Venezuela asks UN to say US can’t invoke treaty to use force

UNITED NATIONS (AP) — Venezuela is asking the U.N. Security Council to affirm that the United States and 10 other countries have no authority to use force against the South American nation by invoking the Inter-American Reciprocal Assistance Treaty.

Venezuela's U.N. ambassador, Samuel Moncada, claimed in a letter to the council circulated Wednesday that the 1947 treaty is being used "as a tool" to implement the naval blockade threatened by President Donald Trump on Aug. 1.

He pointed to a decision on Sept. 11 by 11 countries in the Americas _ Argentina, Brazil, Chile, Colombia, El Salvador, United States, Guatemala, Haiti, Honduras, Paraguay and the Dominican Republic _ to convene a treaty meeting on grounds that the current situation in Venezuela has a “destabilizing impact” and poses a “threat to peace and security in the hemisphere.”

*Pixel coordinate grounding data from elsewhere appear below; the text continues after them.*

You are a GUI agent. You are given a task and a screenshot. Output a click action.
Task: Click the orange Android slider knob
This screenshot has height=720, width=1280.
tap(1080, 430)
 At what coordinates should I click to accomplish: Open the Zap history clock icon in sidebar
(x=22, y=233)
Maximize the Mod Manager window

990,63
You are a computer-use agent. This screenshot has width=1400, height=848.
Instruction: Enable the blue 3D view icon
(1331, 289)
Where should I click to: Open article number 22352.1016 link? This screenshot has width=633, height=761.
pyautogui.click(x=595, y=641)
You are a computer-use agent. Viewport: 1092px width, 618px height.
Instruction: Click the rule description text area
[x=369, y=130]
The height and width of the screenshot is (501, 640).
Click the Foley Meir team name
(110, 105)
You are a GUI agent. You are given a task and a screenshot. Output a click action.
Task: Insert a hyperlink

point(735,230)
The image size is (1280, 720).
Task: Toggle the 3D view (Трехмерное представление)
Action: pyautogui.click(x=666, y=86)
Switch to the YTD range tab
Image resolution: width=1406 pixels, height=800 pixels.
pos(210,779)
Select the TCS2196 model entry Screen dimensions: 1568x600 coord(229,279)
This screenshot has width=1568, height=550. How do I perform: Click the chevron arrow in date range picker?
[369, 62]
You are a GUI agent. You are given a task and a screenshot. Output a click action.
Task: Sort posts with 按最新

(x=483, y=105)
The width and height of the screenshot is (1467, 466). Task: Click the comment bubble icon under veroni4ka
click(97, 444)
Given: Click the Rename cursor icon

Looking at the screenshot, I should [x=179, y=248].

Moncada said there is no regional threat from Venezuela. He said the real aim of the U.S. and other countries in threatening the use of force is to overthrow the legitimate constitutional government of President Nicolas Maduro. The United States and about 50 other countries recognize National Assembly speaker Juan Guaidó as Venezuela's president.

Moncada said the provisions of the inter-American treaty, which Venezuela pulled out of in 2013, state that the U.N. Charter takes precedence and that the use or threat of force must be authorized by the Security Council.

"The Bolivarian Republic of Venezuela has shown itself to be a lover and guarantor of peace," he said. "Therefore, we are warning against the aggression being planned, in violation of the Charter of the United Nations and to the detriment of the powers and responsibilities of the Security Council."

"For this reason, we call on the Security Council to affirm its authority in the case of the illegal manipulation of the Inter-American Treaty of Reciprocal Assistance as an excuse to use force against Venezuela, when our country is not even a party to that treaty," Moncada said.

He said the Security Council should also "acknowledge publicly that Venezuela poses no threat to international peace and security."

In a direct reference to the United States, Moncada said that "resolving disputes through military action only benefits the most powerful country in the continent, which historically has used force abusively against its neighbors."